**THE PROBLEM:** Once the line holding "[Opens a widget" appears, repeat it and each line after it to the end of the data, exactly and with nothing else; pictures stay out.

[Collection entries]
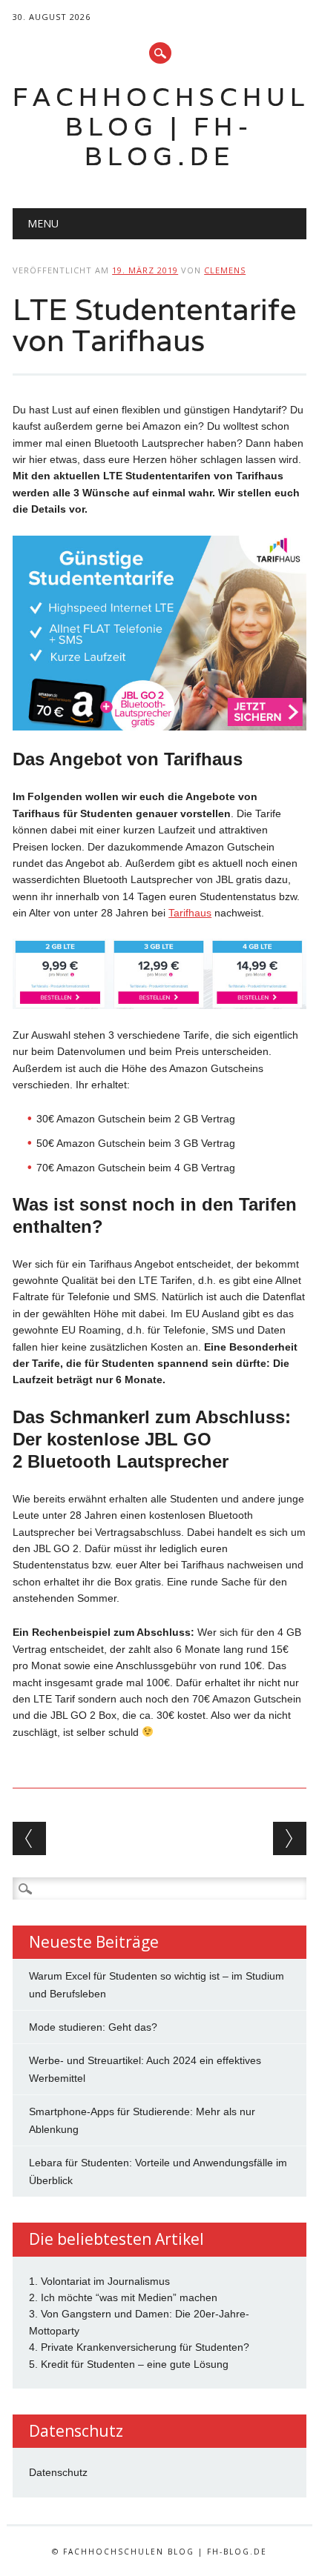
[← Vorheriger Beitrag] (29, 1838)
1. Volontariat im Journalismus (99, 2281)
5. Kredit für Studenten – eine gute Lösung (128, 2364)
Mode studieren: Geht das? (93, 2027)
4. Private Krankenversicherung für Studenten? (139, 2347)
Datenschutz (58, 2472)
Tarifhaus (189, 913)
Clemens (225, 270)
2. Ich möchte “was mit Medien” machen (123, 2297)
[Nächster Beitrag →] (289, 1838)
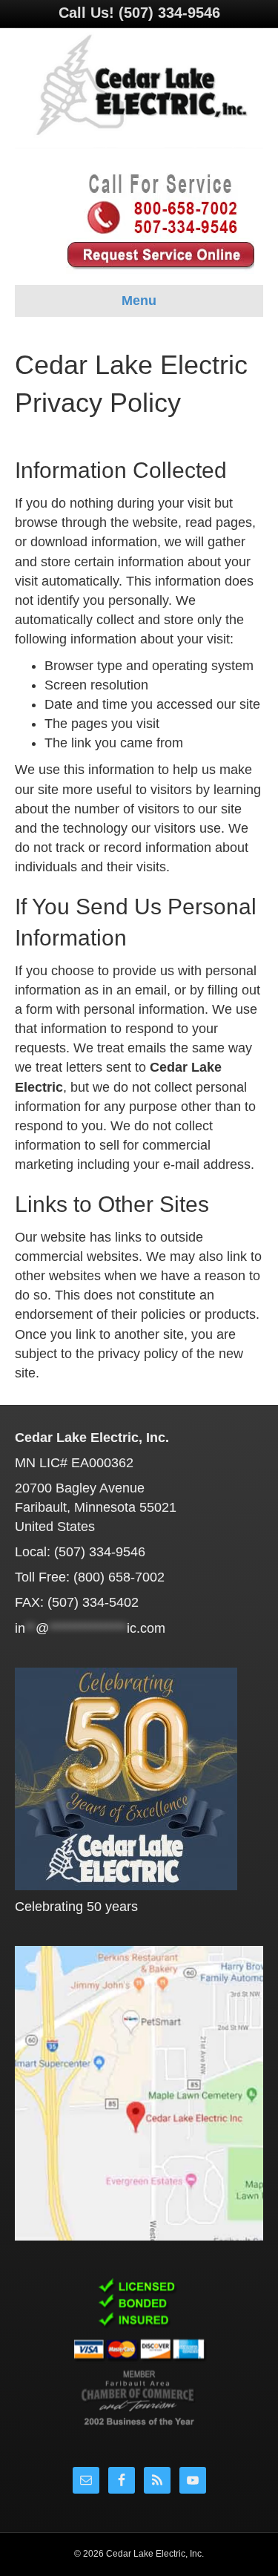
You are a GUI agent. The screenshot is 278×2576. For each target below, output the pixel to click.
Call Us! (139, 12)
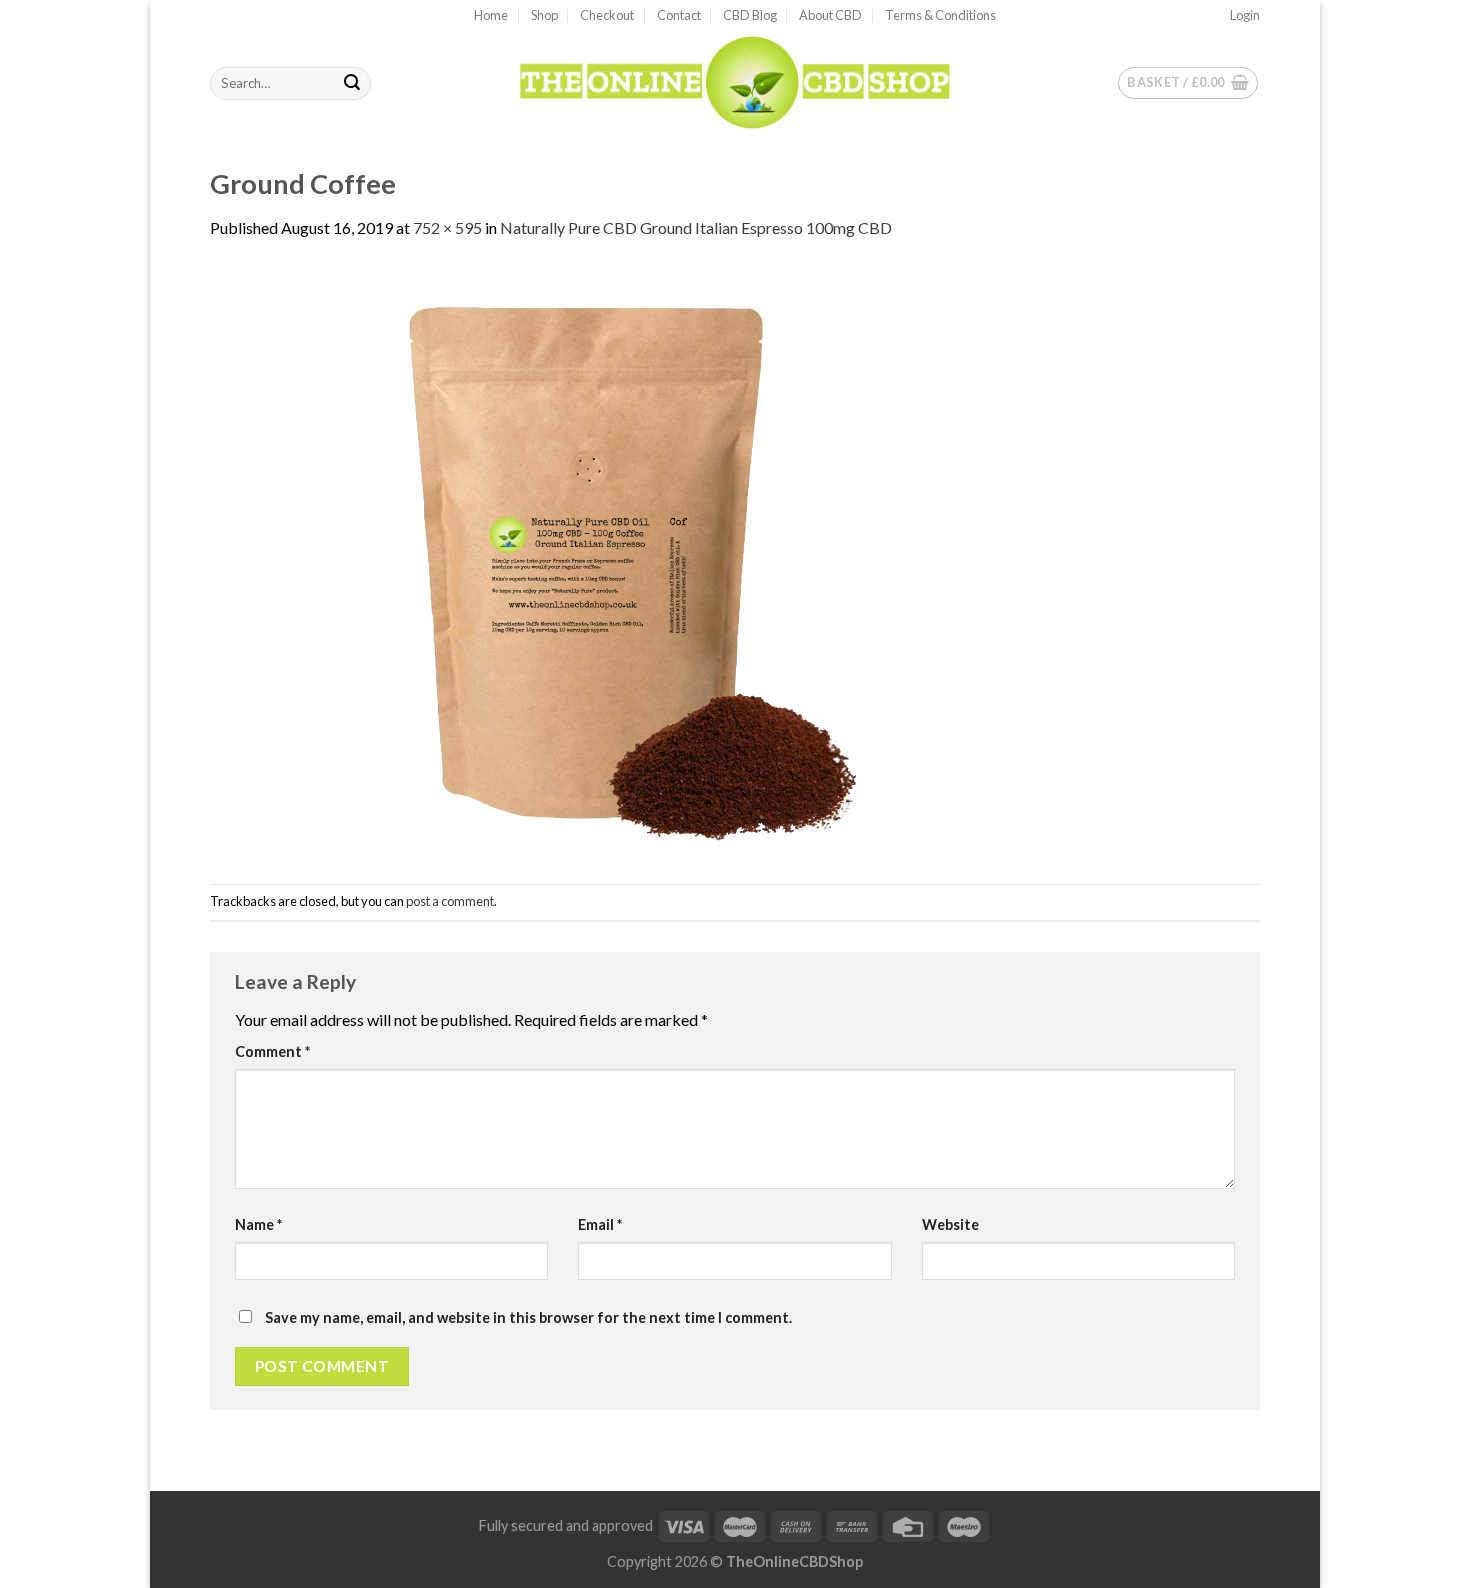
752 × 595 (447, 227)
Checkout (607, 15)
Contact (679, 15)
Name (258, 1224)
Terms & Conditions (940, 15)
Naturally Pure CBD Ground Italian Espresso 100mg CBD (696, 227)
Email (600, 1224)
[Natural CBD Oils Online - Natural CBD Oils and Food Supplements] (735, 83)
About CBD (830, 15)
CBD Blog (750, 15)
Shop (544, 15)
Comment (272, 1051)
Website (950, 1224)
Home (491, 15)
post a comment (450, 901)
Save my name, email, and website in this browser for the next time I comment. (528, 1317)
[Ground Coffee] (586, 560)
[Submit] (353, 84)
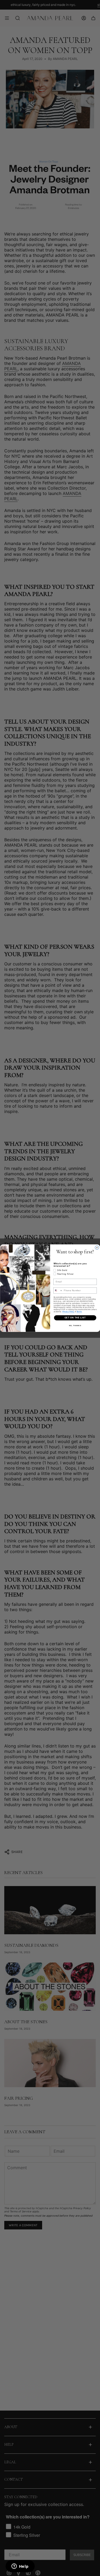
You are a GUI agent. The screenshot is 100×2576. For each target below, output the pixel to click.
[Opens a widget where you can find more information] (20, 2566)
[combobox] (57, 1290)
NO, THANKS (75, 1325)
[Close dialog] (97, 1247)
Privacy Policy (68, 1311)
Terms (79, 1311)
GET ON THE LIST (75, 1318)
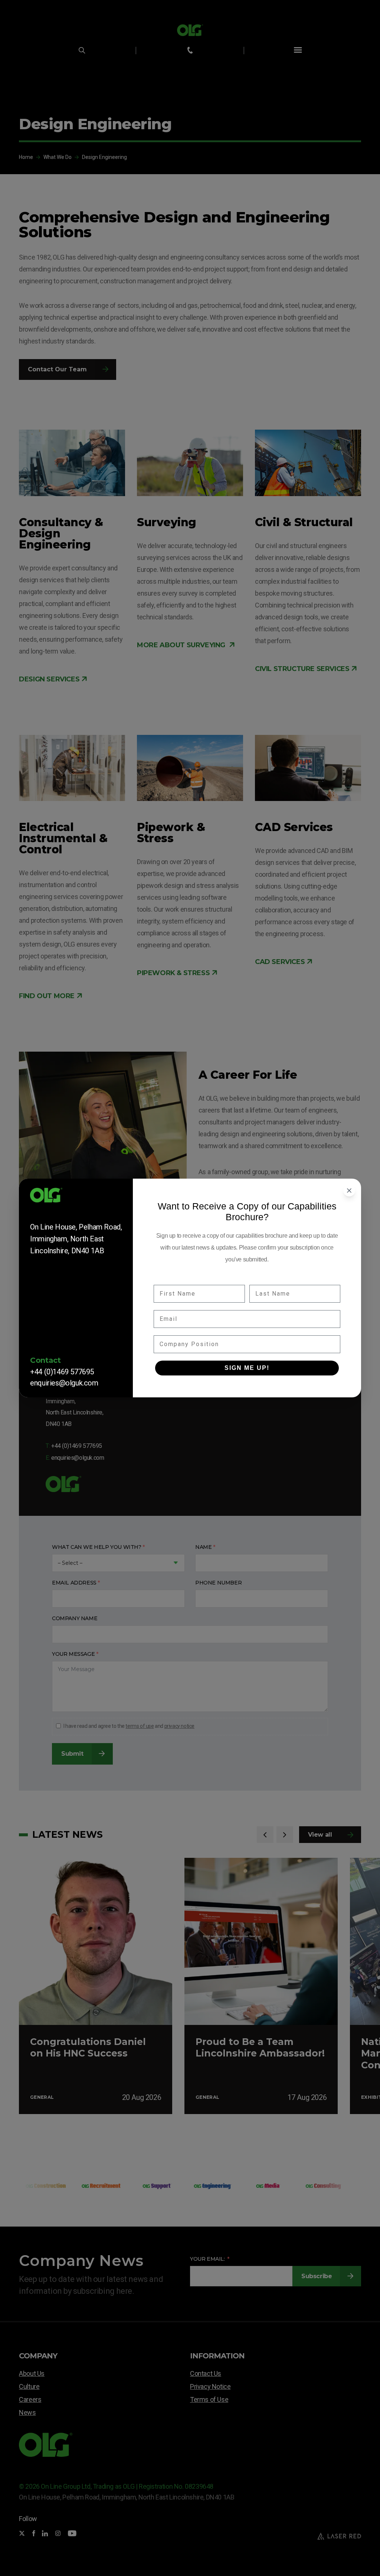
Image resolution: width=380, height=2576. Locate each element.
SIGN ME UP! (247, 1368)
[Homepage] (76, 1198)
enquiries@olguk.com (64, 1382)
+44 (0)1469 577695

**YOUR RESPONSE:**
[Opens a widget where you can find more information] (20, 2566)
[combobox] (57, 1290)
NO, THANKS (75, 1325)
[Close dialog] (97, 1247)
Privacy Policy (68, 1311)
Terms (79, 1311)
GET ON THE LIST (75, 1318)
Image resolution: width=380, height=2576. Locate each element.
SIGN ME UP! (247, 1368)
[Homepage] (76, 1198)
enquiries@olguk.com (64, 1382)
+44 (0)1469 577695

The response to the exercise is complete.